But then I read it, and it was wonderful. Blackwell has written the single best explanation of the harm done by garbage patch myths that I have ever seen. From the book:

[The search for a high concentration of floating trash] was the paradoxical symbiosis that can afflict any activist. You come to depend on the problem you’re fighting. That we were so focused on finding the Garbage Patch in a concrete and spectacular form was tragic—particularly because it isn’t a visually spectacular problem. As we would discover once we reached the Gyre, the Great Pacific Garbage Patch doesn’t actually look like much—unless you’re paying attention. The plastic confetti are invisible unless you scrutinize the surface of the water. And the millions of plastic bottles and laundry hampers and snarls of old fishing tackle are not clumped into a single mass. Yet the Garbage Patch is indeed a problem of vast scale and implications.

This conflict between the reality of the problem and its non-visual nature is at the root of the myth of the plastic island. We hunger for a compelling image to help us understand the issue. But depending too much on spectacular imagery can actually limit our understanding. We create islands where none exist, and then waste our time searching for them. We become Ahabs without a whale.

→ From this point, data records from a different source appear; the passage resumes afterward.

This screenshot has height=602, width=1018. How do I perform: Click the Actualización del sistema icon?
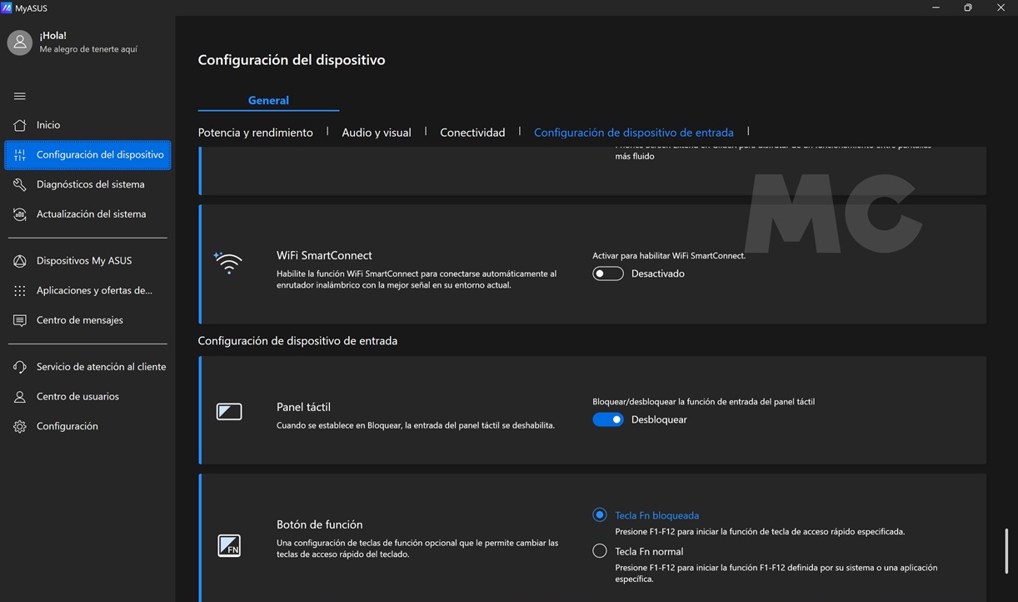20,214
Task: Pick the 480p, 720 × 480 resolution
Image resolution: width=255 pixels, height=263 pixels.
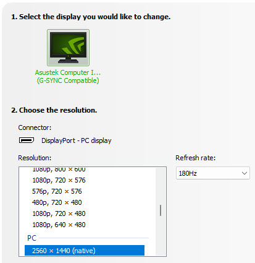Action: [57, 202]
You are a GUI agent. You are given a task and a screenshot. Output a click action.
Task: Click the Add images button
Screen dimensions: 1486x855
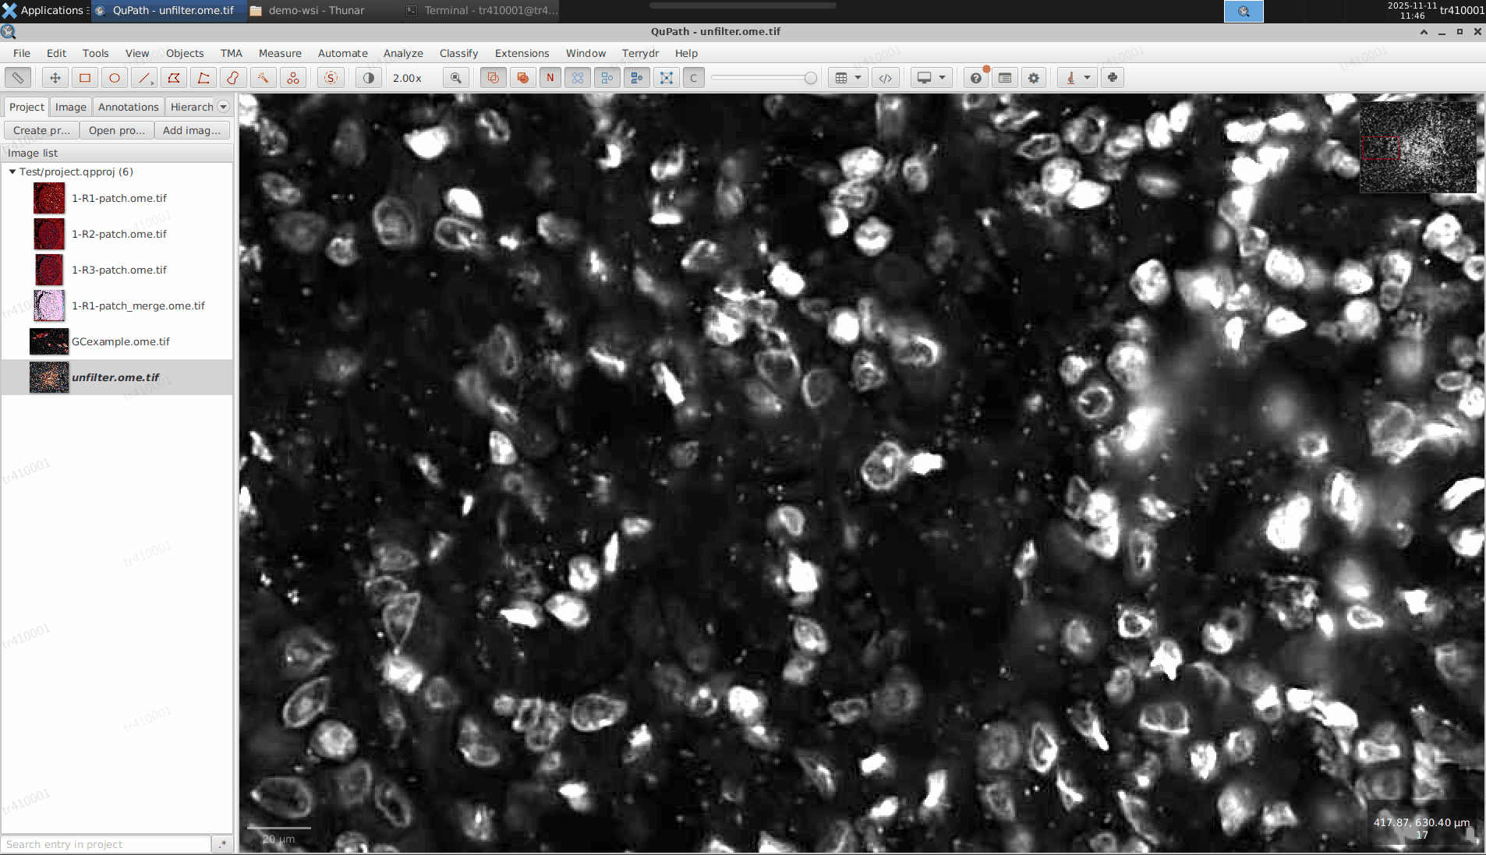coord(191,130)
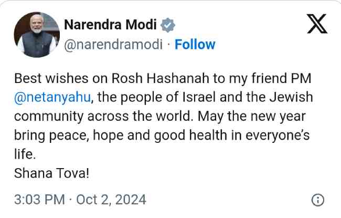Click the word 'community' in tweet text

tap(49, 117)
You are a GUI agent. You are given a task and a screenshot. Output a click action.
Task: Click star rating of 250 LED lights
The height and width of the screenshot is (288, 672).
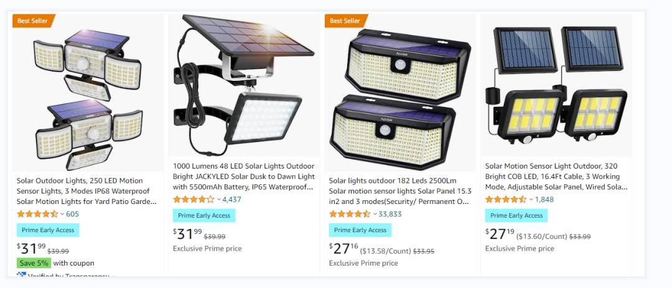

The mythical Garbage Island is dramatic and gloomily romantic. I get that. I love art and comics and science fiction, and I would hate to see them have to confirm to some humorless idea of factual correctness. But I remain unconvinced that reaching for people’s emotions with the siren song (a particularly apt metaphor in this case) of the trash island is worth promoting persistant misconceptions. Does portraying the North Pacific Gyre as an island of trash get to a a deeper artistic and emotional truth?  Or does it just send more well-meaning people hunting for a non-existent garbage-Moby-Dick?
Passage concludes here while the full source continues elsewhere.